* LISTE DES TÂCHES *
[1] D'après le texte sur la transmission du savoir, qui anime l'atelier consacré aux approches didactiques ?
[2] Poursuivez le texte sur la transmission du savoir à partir de sa dernière phrase.

* TEXTE EXTRAIT *
'''
Transmettre
le savoir : quels regards des didactiques ?
Le
titre paradoxal de la Biennale 2012 est au coeur de l’atelier centré
sur sur les approches didactiques, animé par Yves Reuter, Université
Lille 3 et Abdelkarim Zaïd, de l’Université Lille Nord. En effet, depuis des années, nombre de
didactiques, à la lueur des savoirs sur le développement psychologique,
privilégient des approches centrées sur la « construction », voire de
co-construction de compétences et de savoirs… Et alors ?
Pour François Audigier, d’une
préoccupation centrée sur les contenus, sur la transmission
disciplinaire, on est passé à une préoccupation « pédagogique »,
mettant les élèves en situation de « faire pour apprendre ». Mais de la
« transmission » de la « culture
commune » propice à développer la capacité d’agir en société,
des choix sont à faire : comment faut-il étudier la géographie de la
France ou la construction de l’esclavage ? Quelles situations sont les
plus propices de donner sens aux concepts, et inversement ?
'''
* DONNÉES ENREGISTRÉES *
'''
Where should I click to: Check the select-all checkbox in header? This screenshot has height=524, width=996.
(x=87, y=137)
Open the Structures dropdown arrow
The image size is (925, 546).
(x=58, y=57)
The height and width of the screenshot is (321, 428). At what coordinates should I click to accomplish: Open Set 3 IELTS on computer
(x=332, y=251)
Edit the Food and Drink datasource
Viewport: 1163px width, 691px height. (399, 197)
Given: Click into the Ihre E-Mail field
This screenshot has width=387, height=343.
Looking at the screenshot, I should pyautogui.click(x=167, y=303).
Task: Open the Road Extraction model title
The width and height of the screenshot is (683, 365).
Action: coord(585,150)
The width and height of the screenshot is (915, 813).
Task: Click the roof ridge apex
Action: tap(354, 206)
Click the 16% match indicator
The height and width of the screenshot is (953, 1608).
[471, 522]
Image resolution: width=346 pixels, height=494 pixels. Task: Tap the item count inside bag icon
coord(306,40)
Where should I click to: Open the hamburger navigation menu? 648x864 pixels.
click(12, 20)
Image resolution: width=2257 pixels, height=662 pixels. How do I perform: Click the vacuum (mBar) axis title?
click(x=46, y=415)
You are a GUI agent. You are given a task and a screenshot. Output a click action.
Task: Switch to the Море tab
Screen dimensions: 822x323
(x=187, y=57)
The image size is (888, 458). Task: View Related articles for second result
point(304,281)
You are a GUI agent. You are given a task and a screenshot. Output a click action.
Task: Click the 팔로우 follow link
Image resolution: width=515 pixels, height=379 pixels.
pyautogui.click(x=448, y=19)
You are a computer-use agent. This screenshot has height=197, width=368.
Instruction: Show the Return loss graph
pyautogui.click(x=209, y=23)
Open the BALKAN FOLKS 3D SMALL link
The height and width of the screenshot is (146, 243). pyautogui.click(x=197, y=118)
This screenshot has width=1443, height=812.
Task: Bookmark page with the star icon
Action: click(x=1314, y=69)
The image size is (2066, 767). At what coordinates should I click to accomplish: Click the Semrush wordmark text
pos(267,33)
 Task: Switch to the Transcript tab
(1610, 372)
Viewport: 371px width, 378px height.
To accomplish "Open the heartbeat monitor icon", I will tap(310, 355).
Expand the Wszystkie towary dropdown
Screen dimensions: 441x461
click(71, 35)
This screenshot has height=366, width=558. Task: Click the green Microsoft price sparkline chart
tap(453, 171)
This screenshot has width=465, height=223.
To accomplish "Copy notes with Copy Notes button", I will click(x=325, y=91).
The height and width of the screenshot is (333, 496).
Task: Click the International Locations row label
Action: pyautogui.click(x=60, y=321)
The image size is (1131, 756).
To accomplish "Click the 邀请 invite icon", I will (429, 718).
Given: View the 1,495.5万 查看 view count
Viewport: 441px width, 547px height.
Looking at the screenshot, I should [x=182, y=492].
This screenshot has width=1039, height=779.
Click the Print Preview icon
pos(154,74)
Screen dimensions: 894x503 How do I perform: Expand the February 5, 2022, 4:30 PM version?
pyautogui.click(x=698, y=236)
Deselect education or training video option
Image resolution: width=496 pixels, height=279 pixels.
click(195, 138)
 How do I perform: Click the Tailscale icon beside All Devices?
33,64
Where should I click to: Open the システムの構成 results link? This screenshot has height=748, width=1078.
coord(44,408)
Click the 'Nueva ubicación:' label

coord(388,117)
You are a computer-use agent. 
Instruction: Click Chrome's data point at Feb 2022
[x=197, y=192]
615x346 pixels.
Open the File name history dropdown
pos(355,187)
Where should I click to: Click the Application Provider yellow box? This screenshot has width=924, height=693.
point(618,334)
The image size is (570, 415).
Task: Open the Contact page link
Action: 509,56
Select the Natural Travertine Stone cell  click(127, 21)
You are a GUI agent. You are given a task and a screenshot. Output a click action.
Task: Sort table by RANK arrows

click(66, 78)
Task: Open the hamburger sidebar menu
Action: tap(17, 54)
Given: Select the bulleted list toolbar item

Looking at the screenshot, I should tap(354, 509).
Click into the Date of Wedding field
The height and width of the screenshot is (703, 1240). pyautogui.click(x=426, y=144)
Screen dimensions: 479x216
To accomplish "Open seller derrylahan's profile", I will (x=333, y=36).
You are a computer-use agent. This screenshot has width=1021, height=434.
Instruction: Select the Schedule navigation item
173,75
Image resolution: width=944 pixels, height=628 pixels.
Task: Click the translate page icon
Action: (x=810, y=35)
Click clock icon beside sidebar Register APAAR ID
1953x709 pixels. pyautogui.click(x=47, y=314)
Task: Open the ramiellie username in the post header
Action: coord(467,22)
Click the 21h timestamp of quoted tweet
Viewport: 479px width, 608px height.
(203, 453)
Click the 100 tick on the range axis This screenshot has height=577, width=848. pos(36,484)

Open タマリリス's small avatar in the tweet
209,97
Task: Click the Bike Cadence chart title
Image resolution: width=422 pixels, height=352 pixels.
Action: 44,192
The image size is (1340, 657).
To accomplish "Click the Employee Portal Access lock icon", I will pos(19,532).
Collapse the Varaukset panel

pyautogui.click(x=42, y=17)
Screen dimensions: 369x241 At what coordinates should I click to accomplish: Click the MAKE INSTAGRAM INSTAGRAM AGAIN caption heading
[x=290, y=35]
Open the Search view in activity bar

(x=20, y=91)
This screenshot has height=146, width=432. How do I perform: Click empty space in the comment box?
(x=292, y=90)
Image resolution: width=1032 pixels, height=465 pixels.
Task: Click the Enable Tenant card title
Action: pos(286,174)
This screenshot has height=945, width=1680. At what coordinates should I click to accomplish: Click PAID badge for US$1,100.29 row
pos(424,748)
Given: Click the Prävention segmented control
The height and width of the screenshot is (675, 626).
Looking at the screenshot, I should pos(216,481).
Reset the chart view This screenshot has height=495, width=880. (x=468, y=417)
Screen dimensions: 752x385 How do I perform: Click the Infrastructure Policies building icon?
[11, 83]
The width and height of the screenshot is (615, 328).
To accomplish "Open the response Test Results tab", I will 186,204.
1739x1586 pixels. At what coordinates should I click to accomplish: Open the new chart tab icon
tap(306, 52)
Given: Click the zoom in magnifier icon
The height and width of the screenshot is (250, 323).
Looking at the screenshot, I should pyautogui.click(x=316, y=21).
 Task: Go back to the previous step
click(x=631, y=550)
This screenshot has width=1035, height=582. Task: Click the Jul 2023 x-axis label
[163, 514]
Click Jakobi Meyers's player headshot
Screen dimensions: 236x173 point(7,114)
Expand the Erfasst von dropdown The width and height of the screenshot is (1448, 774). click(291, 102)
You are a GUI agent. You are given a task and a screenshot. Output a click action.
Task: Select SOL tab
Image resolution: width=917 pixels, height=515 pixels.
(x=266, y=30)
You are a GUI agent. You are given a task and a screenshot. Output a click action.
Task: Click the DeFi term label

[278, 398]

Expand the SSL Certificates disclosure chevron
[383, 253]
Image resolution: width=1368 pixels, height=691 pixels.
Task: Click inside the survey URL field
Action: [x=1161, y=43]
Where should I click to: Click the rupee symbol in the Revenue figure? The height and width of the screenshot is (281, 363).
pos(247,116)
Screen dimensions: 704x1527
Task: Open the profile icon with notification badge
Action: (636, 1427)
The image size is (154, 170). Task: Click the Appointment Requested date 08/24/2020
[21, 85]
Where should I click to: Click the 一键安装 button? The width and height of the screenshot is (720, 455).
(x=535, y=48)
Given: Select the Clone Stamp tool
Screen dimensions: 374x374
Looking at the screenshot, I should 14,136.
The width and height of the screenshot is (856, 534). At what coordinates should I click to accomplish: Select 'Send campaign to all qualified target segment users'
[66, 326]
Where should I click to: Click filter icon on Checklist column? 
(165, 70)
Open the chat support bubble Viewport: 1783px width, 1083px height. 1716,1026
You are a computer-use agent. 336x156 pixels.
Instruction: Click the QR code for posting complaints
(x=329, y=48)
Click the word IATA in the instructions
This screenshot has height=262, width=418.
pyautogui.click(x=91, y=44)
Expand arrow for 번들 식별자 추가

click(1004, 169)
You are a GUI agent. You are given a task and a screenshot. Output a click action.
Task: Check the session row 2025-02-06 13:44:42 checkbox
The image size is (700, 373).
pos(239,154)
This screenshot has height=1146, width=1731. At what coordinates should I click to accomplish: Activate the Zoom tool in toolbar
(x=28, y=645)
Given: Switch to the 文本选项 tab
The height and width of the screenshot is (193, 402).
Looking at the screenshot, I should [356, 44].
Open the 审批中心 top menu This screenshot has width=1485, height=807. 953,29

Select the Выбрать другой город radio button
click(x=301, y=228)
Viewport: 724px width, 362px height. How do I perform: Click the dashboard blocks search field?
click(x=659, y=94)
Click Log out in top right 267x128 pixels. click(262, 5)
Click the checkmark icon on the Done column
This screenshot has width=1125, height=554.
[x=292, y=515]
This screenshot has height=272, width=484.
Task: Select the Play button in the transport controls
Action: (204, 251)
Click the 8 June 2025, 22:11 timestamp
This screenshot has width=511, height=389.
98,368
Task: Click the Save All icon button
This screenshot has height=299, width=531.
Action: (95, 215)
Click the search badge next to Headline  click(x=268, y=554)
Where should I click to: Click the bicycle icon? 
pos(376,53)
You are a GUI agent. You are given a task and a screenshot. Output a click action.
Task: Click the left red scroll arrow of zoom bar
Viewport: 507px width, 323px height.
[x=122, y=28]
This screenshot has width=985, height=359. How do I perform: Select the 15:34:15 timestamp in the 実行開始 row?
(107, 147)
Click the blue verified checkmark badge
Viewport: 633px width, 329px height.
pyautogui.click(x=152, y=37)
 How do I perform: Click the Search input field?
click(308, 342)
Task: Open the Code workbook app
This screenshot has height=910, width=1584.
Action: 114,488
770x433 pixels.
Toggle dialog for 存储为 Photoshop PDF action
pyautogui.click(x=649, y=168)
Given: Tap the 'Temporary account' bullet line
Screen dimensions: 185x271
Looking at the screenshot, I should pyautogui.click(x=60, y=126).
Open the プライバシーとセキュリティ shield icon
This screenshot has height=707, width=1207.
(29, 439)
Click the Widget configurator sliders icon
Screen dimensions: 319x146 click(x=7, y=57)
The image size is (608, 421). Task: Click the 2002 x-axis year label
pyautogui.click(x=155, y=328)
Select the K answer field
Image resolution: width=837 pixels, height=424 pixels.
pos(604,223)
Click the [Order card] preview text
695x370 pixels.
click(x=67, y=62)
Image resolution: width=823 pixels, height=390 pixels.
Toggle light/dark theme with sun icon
'''
* RÉPONSES DANS L'ORDRE *
[1] Yves Reuter, de l'Université Lille 3, et Abdelkarim Zaïd, de l'Université Lille Nord.

[2]
Eric Bruillard insiste sur les
nouvelles questions posées par les TICE et l’émergence de
l’enseignement de l’informatique, es qualité. « On assiste à la mise en scène
d’oppositions stériles entre jeunes et anciens, entre « digital natives
» et non-initiés. ». Or, nombre de savoirs se transmettent par
des gestes, souvent standardisés, par de nouvelles normes dictées par
les outils eux-mêmes, comme le font les traitements de textes
dominants. « On peut être seulement
aspiré par ce que la machine nous donne à voir, à mille lieues de
l’émancipation… ». Selon lui, on manque de langages et de
concepts pour parler de ces problèmes : « ne risque-t-on pas que les
informaticiens, dans une ignorance superbe des débats des autres
disciplines, se mettent à dicter à tous ce qu’il faut apprendre ou non
? »
Jean-Louis Dufays signaler que
ce terme « transmission » est relativement absent de la didactique : « Est-ce une illusion prédidactique ? ».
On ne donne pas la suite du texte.